Required action
Write out each line below exactly as it appears.

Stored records

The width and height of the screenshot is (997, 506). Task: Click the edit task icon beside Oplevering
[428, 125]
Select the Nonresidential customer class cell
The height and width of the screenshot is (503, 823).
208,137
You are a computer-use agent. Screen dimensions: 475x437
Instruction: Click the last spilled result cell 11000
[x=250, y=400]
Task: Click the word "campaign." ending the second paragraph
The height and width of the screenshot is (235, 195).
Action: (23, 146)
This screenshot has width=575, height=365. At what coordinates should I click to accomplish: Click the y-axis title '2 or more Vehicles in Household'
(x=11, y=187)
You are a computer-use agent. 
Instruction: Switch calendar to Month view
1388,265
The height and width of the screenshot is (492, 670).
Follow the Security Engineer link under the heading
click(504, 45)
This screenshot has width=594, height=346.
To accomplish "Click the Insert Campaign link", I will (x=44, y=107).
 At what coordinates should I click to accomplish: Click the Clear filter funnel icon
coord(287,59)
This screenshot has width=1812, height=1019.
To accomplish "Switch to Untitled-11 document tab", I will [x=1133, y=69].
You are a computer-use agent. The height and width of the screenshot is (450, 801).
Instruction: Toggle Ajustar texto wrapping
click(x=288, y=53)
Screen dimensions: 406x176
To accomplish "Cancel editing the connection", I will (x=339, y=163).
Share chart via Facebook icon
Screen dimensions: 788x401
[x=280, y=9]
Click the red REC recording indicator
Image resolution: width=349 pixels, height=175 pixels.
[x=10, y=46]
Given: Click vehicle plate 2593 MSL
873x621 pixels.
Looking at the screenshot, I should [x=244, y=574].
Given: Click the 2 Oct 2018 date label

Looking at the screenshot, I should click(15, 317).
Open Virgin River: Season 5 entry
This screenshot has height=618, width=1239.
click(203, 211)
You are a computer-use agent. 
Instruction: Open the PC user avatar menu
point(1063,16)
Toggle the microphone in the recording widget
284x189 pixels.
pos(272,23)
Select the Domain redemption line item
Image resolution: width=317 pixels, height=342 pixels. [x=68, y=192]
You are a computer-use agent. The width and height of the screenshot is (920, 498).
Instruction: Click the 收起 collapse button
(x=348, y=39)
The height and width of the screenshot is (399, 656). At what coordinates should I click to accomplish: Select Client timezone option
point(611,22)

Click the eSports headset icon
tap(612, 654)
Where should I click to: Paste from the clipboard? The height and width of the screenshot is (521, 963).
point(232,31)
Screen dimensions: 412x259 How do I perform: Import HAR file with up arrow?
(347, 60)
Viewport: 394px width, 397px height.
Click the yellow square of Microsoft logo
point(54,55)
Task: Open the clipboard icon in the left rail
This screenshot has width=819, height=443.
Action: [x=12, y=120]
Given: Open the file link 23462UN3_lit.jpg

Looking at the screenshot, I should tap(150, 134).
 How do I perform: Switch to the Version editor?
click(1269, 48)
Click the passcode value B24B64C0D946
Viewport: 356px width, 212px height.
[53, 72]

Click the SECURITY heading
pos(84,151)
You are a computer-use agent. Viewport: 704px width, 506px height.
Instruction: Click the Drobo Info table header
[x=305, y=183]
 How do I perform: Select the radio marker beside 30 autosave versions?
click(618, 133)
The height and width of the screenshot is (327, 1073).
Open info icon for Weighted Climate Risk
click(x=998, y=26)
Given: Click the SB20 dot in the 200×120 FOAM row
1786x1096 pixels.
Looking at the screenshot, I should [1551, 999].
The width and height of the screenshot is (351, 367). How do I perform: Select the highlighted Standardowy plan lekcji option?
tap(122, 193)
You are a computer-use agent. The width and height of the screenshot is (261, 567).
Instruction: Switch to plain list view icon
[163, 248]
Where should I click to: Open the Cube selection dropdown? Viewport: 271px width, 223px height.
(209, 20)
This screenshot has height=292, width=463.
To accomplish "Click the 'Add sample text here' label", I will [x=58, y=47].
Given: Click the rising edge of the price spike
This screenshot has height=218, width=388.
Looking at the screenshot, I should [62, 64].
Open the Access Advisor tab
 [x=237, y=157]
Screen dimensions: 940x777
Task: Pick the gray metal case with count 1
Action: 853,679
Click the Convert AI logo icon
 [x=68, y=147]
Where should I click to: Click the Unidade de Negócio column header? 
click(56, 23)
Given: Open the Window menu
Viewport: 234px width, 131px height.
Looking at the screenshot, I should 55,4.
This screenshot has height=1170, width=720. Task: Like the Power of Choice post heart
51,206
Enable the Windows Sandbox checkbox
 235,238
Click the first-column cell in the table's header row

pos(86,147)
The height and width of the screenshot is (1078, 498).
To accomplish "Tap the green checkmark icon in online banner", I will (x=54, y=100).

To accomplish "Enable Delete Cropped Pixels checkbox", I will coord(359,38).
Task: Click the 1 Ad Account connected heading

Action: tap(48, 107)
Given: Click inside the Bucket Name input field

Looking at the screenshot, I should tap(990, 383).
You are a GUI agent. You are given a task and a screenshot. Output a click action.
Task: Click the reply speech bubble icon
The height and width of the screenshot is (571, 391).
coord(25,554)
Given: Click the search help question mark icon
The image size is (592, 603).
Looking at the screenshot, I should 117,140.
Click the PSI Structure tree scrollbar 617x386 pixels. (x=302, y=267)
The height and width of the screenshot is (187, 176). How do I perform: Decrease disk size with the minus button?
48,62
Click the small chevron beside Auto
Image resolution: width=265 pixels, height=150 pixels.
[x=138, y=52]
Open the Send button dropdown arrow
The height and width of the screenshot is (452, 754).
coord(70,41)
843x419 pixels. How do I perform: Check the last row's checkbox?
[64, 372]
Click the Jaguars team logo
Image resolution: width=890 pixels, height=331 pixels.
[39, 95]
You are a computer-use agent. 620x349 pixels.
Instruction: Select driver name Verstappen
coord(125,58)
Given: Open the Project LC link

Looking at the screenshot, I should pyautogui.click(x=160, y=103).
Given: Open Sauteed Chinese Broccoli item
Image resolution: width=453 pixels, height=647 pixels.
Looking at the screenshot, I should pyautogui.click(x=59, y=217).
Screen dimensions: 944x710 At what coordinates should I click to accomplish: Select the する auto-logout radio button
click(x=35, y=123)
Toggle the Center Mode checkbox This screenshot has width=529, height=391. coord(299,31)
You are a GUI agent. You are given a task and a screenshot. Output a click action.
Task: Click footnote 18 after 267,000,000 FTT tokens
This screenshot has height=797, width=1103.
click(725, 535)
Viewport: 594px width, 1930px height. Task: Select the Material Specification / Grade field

Output for this exercise
The width and height of the screenshot is (997, 506). Task: Click the edit task icon beside Oplevering
[428, 125]
Select the Nonresidential customer class cell
The height and width of the screenshot is (503, 823).
208,137
You are a computer-use agent. Screen dimensions: 475x437
Instruction: Click the last spilled result cell 11000
[x=250, y=400]
Task: Click the word "campaign." ending the second paragraph
The height and width of the screenshot is (235, 195).
Action: (23, 146)
This screenshot has width=575, height=365. At what coordinates should I click to accomplish: Click the y-axis title '2 or more Vehicles in Household'
(x=11, y=187)
You are a computer-use agent. 
Instruction: Switch calendar to Month view
1388,265
The height and width of the screenshot is (492, 670).
Follow the Security Engineer link under the heading
click(504, 45)
This screenshot has width=594, height=346.
To accomplish "Click the Insert Campaign link", I will (x=44, y=107).
 At what coordinates should I click to accomplish: Click the Clear filter funnel icon
coord(287,59)
This screenshot has width=1812, height=1019.
To accomplish "Switch to Untitled-11 document tab", I will [x=1133, y=69].
You are a computer-use agent. The height and width of the screenshot is (450, 801).
Instruction: Toggle Ajustar texto wrapping
click(x=288, y=53)
Screen dimensions: 406x176
To accomplish "Cancel editing the connection", I will (x=339, y=163).
Share chart via Facebook icon
Screen dimensions: 788x401
[x=280, y=9]
Click the red REC recording indicator
Image resolution: width=349 pixels, height=175 pixels.
[x=10, y=46]
Given: Click vehicle plate 2593 MSL
873x621 pixels.
Looking at the screenshot, I should [x=244, y=574].
Given: Click the 2 Oct 2018 date label

Looking at the screenshot, I should click(15, 317).
Open Virgin River: Season 5 entry
This screenshot has height=618, width=1239.
click(203, 211)
You are a computer-use agent. 
Instruction: Open the PC user avatar menu
point(1063,16)
Toggle the microphone in the recording widget
284x189 pixels.
pos(272,23)
Select the Domain redemption line item
Image resolution: width=317 pixels, height=342 pixels. [x=68, y=192]
You are a computer-use agent. The width and height of the screenshot is (920, 498).
Instruction: Click the 收起 collapse button
(x=348, y=39)
The height and width of the screenshot is (399, 656). At what coordinates should I click to accomplish: Select Client timezone option
point(611,22)

Click the eSports headset icon
tap(612, 654)
Where should I click to: Paste from the clipboard? The height and width of the screenshot is (521, 963).
point(232,31)
Screen dimensions: 412x259 How do I perform: Import HAR file with up arrow?
(347, 60)
Viewport: 394px width, 397px height.
Click the yellow square of Microsoft logo
point(54,55)
Task: Open the clipboard icon in the left rail
This screenshot has width=819, height=443.
Action: [x=12, y=120]
Given: Open the file link 23462UN3_lit.jpg

Looking at the screenshot, I should tap(150, 134).
 How do I perform: Switch to the Version editor?
click(1269, 48)
Click the passcode value B24B64C0D946
Viewport: 356px width, 212px height.
[53, 72]

Click the SECURITY heading
pos(84,151)
You are a computer-use agent. Viewport: 704px width, 506px height.
Instruction: Click the Drobo Info table header
[x=305, y=183]
 How do I perform: Select the radio marker beside 30 autosave versions?
click(618, 133)
The height and width of the screenshot is (327, 1073).
Open info icon for Weighted Climate Risk
click(x=998, y=26)
Given: Click the SB20 dot in the 200×120 FOAM row
1786x1096 pixels.
Looking at the screenshot, I should [1551, 999].
The width and height of the screenshot is (351, 367). How do I perform: Select the highlighted Standardowy plan lekcji option?
tap(122, 193)
You are a computer-use agent. The width and height of the screenshot is (261, 567).
Instruction: Switch to plain list view icon
[163, 248]
Where should I click to: Open the Cube selection dropdown? Viewport: 271px width, 223px height.
(209, 20)
This screenshot has height=292, width=463.
To accomplish "Click the 'Add sample text here' label", I will [x=58, y=47].
Given: Click the rising edge of the price spike
This screenshot has height=218, width=388.
Looking at the screenshot, I should [62, 64].
Open the Access Advisor tab
 [x=237, y=157]
Screen dimensions: 940x777
Task: Pick the gray metal case with count 1
Action: 853,679
Click the Convert AI logo icon
 [x=68, y=147]
Where should I click to: Click the Unidade de Negócio column header? 
click(56, 23)
Given: Open the Window menu
Viewport: 234px width, 131px height.
Looking at the screenshot, I should 55,4.
This screenshot has height=1170, width=720. Task: Like the Power of Choice post heart
51,206
Enable the Windows Sandbox checkbox
 235,238
Click the first-column cell in the table's header row

pos(86,147)
The height and width of the screenshot is (1078, 498).
To accomplish "Tap the green checkmark icon in online banner", I will (x=54, y=100).

To accomplish "Enable Delete Cropped Pixels checkbox", I will coord(359,38).
Task: Click the 1 Ad Account connected heading

Action: tap(48, 107)
Given: Click inside the Bucket Name input field

Looking at the screenshot, I should tap(990, 383).
You are a GUI agent. You are given a task and a screenshot. Output a click action.
Task: Click the reply speech bubble icon
The height and width of the screenshot is (571, 391).
coord(25,554)
Given: Click the search help question mark icon
The image size is (592, 603).
Looking at the screenshot, I should 117,140.
Click the PSI Structure tree scrollbar 617x386 pixels. (x=302, y=267)
The height and width of the screenshot is (187, 176). How do I perform: Decrease disk size with the minus button?
48,62
Click the small chevron beside Auto
Image resolution: width=265 pixels, height=150 pixels.
[x=138, y=52]
Open the Send button dropdown arrow
The height and width of the screenshot is (452, 754).
coord(70,41)
843x419 pixels. How do I perform: Check the last row's checkbox?
[64, 372]
Click the Jaguars team logo
Image resolution: width=890 pixels, height=331 pixels.
[39, 95]
You are a computer-use agent. 620x349 pixels.
Instruction: Select driver name Verstappen
coord(125,58)
Given: Open the Project LC link

Looking at the screenshot, I should pyautogui.click(x=160, y=103).
Given: Open Sauteed Chinese Broccoli item
Image resolution: width=453 pixels, height=647 pixels.
Looking at the screenshot, I should pyautogui.click(x=59, y=217).
Screen dimensions: 944x710 At what coordinates should I click to accomplish: Select the する auto-logout radio button
click(x=35, y=123)
Toggle the Center Mode checkbox This screenshot has width=529, height=391. coord(299,31)
You are a GUI agent. You are given a task and a screenshot. Output a click action.
Task: Click footnote 18 after 267,000,000 FTT tokens
This screenshot has height=797, width=1103.
click(725, 535)
Viewport: 594px width, 1930px height. Task: Select the Material Specification / Grade field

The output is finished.